Read the first in the collection, “The Abundant Dreamer,” which follows a film director at work in Rome when he receives news that his grandmother has died, and you immediately get a sense of DeLillo’s testament of Brodkey’s “brave journey.” You also feel that you’re reading a story that, though originally published in The New Yorker in 1963, could appear—and startle us—just as easily in next week’s issue. Brodkey made few concessions to his reader. He respects us. He trusts us to follow through the intricacies of structure. “The Abundant Dreamer,” for instance, strides two time frames, alternating between past and present from paragraph to paragraph as it shifts in tense, setting and chronology. Yet we never find ourselves adrift, only convinced that this is the only logical way for this story to unfold.
Alongside the rococo prose, there’s also a startling intellect at play in Brodkey’s short fiction. Consider “Innocence,” one of his most-anthologized stories. Here is the opening, in full:
Orra Perkins was a senior. Her looks were like a force that struck you. Truly, people on first meeting her often involuntarily lifted their arms as if about to fend off the brightness of the apparition. She was a somewhat scrawny, tuliplike girl of middling height. To see here in sunlight was to see Marxism die. I’m not the only one who said that. It was because seeing someone in actuality who had such a high immediate worth meant you had to decide whether such personal distinction had a right to exist or if she belonged to the state and ought to be shadowed in, reduced in scale, made lesser, laughed at.

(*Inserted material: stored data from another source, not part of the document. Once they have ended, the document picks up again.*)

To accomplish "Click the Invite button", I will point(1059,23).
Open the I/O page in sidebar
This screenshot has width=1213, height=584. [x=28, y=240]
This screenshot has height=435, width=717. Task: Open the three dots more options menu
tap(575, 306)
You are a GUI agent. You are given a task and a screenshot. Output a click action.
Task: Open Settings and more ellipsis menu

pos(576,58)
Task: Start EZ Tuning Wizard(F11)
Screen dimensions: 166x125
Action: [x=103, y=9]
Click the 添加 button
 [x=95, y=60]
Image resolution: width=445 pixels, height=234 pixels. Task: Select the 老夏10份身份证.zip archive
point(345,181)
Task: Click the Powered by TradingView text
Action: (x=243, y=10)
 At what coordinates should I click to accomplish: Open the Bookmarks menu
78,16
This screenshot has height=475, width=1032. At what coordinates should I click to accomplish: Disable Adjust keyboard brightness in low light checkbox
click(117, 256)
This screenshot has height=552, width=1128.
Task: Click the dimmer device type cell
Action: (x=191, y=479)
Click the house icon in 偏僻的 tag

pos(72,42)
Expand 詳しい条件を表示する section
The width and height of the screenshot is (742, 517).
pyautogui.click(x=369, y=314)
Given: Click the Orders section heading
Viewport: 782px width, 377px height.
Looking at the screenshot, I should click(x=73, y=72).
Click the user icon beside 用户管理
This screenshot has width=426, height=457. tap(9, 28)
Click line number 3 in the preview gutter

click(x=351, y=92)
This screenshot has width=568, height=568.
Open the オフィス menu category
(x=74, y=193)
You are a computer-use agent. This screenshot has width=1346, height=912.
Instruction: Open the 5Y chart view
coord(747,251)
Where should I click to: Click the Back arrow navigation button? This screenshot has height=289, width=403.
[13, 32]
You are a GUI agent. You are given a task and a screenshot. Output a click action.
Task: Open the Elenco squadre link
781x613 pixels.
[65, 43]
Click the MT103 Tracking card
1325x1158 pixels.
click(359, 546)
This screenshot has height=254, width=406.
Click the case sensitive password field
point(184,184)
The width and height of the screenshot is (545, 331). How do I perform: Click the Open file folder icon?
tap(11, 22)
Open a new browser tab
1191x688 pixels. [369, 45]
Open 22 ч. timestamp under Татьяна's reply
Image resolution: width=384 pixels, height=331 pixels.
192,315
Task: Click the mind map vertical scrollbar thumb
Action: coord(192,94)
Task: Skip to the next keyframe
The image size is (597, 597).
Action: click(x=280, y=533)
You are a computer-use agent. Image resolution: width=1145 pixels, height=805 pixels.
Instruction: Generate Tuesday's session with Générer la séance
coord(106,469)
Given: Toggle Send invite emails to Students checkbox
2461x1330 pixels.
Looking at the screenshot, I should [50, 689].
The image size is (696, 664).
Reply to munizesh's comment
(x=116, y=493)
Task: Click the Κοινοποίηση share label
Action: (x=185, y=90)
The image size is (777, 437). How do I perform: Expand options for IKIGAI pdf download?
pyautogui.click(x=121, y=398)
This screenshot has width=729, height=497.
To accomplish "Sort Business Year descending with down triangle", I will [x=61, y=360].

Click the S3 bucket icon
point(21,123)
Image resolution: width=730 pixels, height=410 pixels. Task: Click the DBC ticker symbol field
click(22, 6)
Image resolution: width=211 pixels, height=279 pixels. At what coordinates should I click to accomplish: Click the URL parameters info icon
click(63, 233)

“Innocence” chronicles Wiley’s obsession with and seduction of Orra. Much of the story concerns his desire to awaken her sexually, or, as Brodkey tells us in Wiley’s voice, “to raise her from the dead.” As in much of his work, Brodkey litters this story with theories about narration. Early in the story, he writes:
I distrust summaries, any kind of gliding through time, any too great a claim that one is in control of what one recounts; I think someone who claims to understand but who is obviously calm, someone who claims to write with emotion recollected in tranquility, is a fool and a liar. To understand is to tremble. To recollect is to reenter and be riven… I admire the authority of being on one’s knees in front of the event.
Nearly thirty years after it appeared in book form, Stories in an Almost Classical Mode retains the ability to make us tremble. It’s a high-wire act, at times exhausting and infuriating, nearly always invigorating.